I thank the member for his question. I was talking to some of the journos this morning. I note Clare Armstrong has made the effort to come here. She is the only one. Good on you, Clare. We were talking about question time today. But this is not something I anticipated. It might be news to the member for Bradfield that every major business in Australia is supporting the 'yes' campaign. Woolworths, Coles, Telstra, BHP, Rio Tinto, the Business Council of Australia, the Catholic Church, the Imams Council, the Australian Football League, the National Rugby League, Rugby Australia and Netball Australia are all supporting the 'yes' campaign in this referendum. I'll tell you who the VIPs were that day; they were the Indigenous workers, who I was proud to meet. Going back more than a decade—because the point is here that this referendum has been a long time coming; planes were painted with the 'R' for 'recognise' more than a decade ago, just as planes were painted, like the Wunala Dreaming, to pay respect to Indigenous Australians a long time ago.

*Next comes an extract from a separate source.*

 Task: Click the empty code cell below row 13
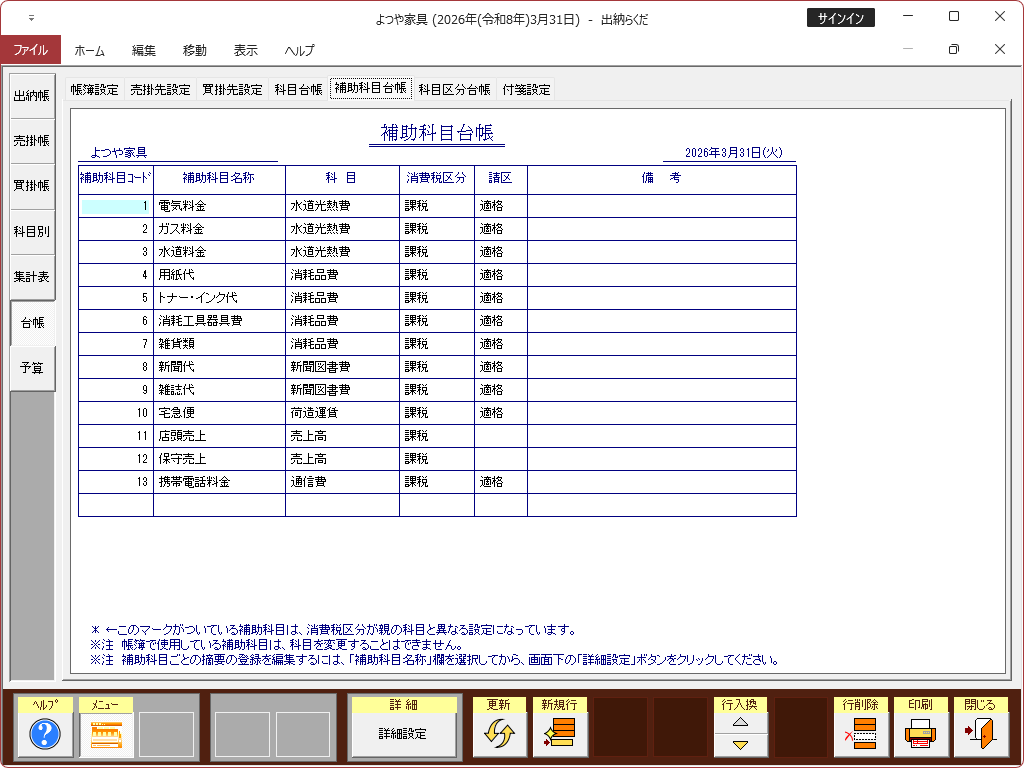(116, 505)
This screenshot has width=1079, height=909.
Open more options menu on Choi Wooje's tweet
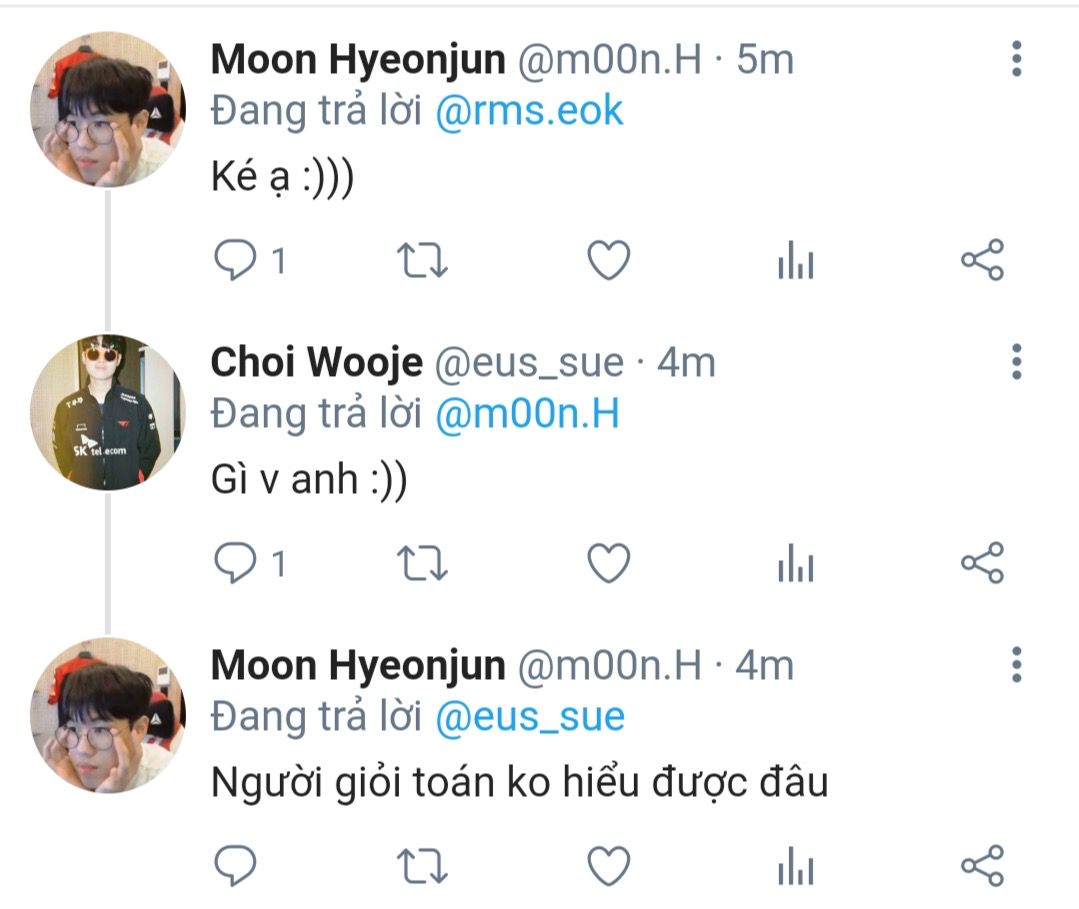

Companies are doing this because they understand. They've introduced reconciliation action plans. They have done so much. So many companies are doing good things, employing Indigenous Australians—particularly in regional Australia, it must be said. And that's a good thing. So it should be no surprise whatsoever that, along with a range of other businesses, they are all supporting the 'yes' campaign. Indeed, the Business Council of Australia—Tim Reed, the president, was talking to me at the BCA dinner just a couple of weeks ago about the enormous support, and how there is such support across the business community for 'yes' because they also know it's important for their businesses. (Time expired)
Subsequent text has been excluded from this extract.